- _Kutipan Pilihan_:
+++++

Thursday, November 26, 2015

Membongkar Mitos Gaya Belajar (1)


Baca juga: Membongkar mitos gaya belajar (2)

Apakah anda lebih suka belajar dengan melihat? Bagaimana kalau dibandingkan belajar dengan mendengarkan orang bicara? Atau sambil bergerak dan melakukan aktivitas secara fisik? 

Sebagian besar dari Anda mungkin sudah pernah mendengar pertanyaan-pertanyaan ini. Sebagian mungkin sudah pernah mencoba mengisi kuesioner atau kuis yang memuat pertanyaan-pertanyaan serupa. Di balik pertanyaan-pertanyaan semacam ini adalah gagasan bahwa tiap individu memiliki "gaya belajar" yang unik. 

Ada banyak model atau teori tentang gaya belajar, dan yang saya gunakan sebagai contoh di sini hanyalah salah satunya. Menurut model tersebut, gaya belajar dapat dikelompokkan berdasarkan indera yang kita sukai untuk mencerna informasi. Gaya belajar "visual" mewakili preferensi untuk mencerna informasi melalui mata, sedangkan gaya belajar "auditori" melalui telinga dan gaya belajar "kinestetik" melalui indera gerak. 



Model VAK ini dikembangkan lebih lanjut oleh Fleming, yang membedakan antara gaya belajar "visual" dan "read/write". Kedua gaya belajar ini senang menggunakan mata untuk mencerna informasi, namun jenis informasinya berbeda. Gaya belajar visual lebih suka informasi berupa gambar, diagram, dan visualisasi lain. Gaya belajar read/write lebih suka membaca informasi dalam bentuk verbal (simbol bahasa). Keempat gaya belajar ini dikenal dengan akronim VARK. 

Gagasan gaya belajar tampaknya sangat populer. Di database artikel ilmiah Google Scholar, kata kunci "learning styles" akan memberi anda lebih dari 400 ribu hits, sedangkan kata kunci "gaya belajar" akan menghasilkan sekitar 7700 hits. Artikel populer tentang gaya belajar ada lebih banyak lagi: lebih dari 5 juta artikel dalam bahasa Inggris, dan sekitar 322 ribu dalam bahasa Indonesia!



Dan memang, banyak orang tampaknya ingin tahu tentang gaya belajarnya sendiri. Website VARK, misalnya, mengklaim bahwa dalam rentang tiga bulan saja (Januari - Maret 2015), kuesionernya telah diisi hampir 75 ribu kali! (http://vark-learn.com/introduction-to-vark/research-statistics/) Saya juga kenal beberapa pendidik dan institusi pendidikan yang secara rutin meminta siswanya mengisi kuesioner gaya belajar.

+++++

- _Materi Hasil Ekstraksi_:
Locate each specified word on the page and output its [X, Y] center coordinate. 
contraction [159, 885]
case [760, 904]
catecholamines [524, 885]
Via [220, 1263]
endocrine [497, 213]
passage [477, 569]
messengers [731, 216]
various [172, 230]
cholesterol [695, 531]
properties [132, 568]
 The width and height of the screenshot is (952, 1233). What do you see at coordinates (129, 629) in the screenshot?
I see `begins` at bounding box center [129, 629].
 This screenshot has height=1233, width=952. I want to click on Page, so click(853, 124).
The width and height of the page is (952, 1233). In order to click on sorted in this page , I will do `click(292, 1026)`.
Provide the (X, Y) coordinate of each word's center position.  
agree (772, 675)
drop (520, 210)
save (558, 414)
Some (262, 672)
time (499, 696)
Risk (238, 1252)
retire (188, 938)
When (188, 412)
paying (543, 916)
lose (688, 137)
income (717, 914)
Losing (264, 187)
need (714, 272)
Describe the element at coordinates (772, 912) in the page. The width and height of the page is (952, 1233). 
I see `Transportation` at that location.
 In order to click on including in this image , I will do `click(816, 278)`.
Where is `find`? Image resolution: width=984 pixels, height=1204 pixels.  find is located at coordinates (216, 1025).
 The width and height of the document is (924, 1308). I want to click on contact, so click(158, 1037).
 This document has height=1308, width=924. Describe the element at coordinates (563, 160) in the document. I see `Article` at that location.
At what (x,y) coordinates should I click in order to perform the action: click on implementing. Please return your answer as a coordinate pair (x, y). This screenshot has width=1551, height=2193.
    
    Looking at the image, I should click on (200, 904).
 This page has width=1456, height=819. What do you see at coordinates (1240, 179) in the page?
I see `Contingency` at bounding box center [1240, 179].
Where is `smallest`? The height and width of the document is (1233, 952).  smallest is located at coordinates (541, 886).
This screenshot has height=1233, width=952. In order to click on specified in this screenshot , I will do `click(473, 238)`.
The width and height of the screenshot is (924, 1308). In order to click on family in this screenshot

+++++

- _Petunjuk Latihan_:
1. Menurut kutipan tentang mitos gaya belajar, berapa kali kuesioner VARK diisi dalam rentang Januari sampai Maret 2015?
2. Sebutkan keempat gaya belajar yang membentuk akronim VARK dalam kutipan tentang mitos gaya belajar.
3. Tuliskan kelanjutan tulisan tentang mitos gaya belajar, dimulai setelah kalimat terakhirnya.
Materi ini diambil dari sumber yang berbeda dengan kutipan.

- _Jawaban Tugas_:
1. Hampir 75 ribu kali.

2.
- Visual
- Auditori
- Read/write
- Kinestetik

3.
Sebenarnya wajar bila gagasan gaya belajar demikian populer. Siapa yang tidak percaya bahwa cara belajar tiap orang itu berbeda-beda? Saya sendiri lebih senang belajar dengan membaca. Preferensi kedua jatuh pada melihat gambar dan visualisasi, daripada dengan mendengarkan, apalagi sambil beraktivitas fisik. Sebagian besar dari anda pun merasa memiliki gaya belajar tertentu. Selain itu, gaya belajar ini juga tampaknya sejalan dengan gagasan populer lain, yakni bahwa bagian-bagian otak tertentu memiliki fungsi yang berbeda-beda.  



Melihat popularitasnya, pertanyaan yang penting dikaji adalah apakah cara kita belajar dan mengajar sebaiknya disesuaikan dengan gaya belajar kita atau siswa kita? Apakah siswa bergaya belajar visual akan meningkat prestasinya bila ia lebih banyak belajar dengan melihat gambar? Apakah guru yang kelasnya didominasi siswa bergaya belajar kinestetik sebaiknya lebih banyak menggunakan tarian atau olah raga dalam mengajar? 

Bagi para pelopor konsep gaya belajar, jawabannya tentu ya. Jika tidak, bagaimana mungkin kuesioner dan pelatihan gaya belajar demikian laris? Untuk apa orang mau berbondong-bondong membeli kuesioner dan membayar berbagai pelatihan gaya belajar? 

Mengubah metode belajar dan mengajar sesuai gaya belajar bukanlah keputusan yang sepele. Upaya itu pasti menyedot sumberdaya, yang berarti mengalihkan sumberdaya dari upaya lain. Karena itu keputusan tersebut hendaknya tidak semata-mata didasarkan pada popularitas. Yang dianggap benar oleh banyak orang tidaklah selalu benar. Kepercayaan publik kadang hanyalah mitos yang justru perlu dibongkar.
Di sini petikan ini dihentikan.